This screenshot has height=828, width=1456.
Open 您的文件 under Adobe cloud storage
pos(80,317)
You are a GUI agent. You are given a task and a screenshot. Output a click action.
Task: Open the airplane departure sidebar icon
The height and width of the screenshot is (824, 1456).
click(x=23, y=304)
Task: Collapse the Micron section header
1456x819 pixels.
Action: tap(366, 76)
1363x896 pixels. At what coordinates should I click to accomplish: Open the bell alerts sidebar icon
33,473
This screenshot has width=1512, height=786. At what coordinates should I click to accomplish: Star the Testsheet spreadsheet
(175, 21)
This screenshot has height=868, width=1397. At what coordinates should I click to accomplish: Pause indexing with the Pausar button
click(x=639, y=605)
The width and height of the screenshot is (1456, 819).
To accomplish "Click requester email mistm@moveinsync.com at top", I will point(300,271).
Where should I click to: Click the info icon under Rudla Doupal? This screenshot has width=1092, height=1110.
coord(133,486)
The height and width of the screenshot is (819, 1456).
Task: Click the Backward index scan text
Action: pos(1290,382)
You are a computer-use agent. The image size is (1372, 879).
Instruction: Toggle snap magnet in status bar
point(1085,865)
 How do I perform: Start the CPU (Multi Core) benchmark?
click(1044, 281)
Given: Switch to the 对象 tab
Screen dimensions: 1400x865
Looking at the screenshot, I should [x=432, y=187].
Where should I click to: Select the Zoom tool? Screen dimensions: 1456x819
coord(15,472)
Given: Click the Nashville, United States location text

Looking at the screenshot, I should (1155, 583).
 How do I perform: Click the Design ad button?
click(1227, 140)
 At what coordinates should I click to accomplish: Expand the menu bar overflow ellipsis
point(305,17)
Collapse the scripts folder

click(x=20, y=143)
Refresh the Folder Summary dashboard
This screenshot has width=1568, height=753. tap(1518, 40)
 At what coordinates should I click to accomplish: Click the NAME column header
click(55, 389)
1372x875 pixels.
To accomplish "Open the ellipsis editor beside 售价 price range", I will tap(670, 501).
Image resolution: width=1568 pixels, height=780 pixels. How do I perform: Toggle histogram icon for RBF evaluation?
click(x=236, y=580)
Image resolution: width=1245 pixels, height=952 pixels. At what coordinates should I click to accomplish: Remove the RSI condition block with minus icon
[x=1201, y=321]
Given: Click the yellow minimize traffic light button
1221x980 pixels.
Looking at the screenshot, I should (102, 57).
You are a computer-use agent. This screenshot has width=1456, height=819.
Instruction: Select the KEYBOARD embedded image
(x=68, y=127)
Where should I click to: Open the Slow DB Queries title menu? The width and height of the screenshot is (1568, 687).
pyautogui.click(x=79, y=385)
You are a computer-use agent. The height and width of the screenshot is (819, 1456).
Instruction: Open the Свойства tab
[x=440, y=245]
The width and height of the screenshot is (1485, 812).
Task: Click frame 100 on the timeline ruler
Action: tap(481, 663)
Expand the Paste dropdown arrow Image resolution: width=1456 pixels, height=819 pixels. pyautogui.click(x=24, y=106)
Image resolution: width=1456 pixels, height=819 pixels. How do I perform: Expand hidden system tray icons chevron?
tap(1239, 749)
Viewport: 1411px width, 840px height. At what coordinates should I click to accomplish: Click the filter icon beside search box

- - - - - - -

▸ WORK ORDER:
Set out every line from the material that contains the string "beside".

▸ TASK OUTPUT:
To accomplish "Open the ellipsis editor beside 售价 price range", I will tap(670, 501).
Viewport: 1411px width, 840px height. At what coordinates should I click to accomplish: Click the filter icon beside search box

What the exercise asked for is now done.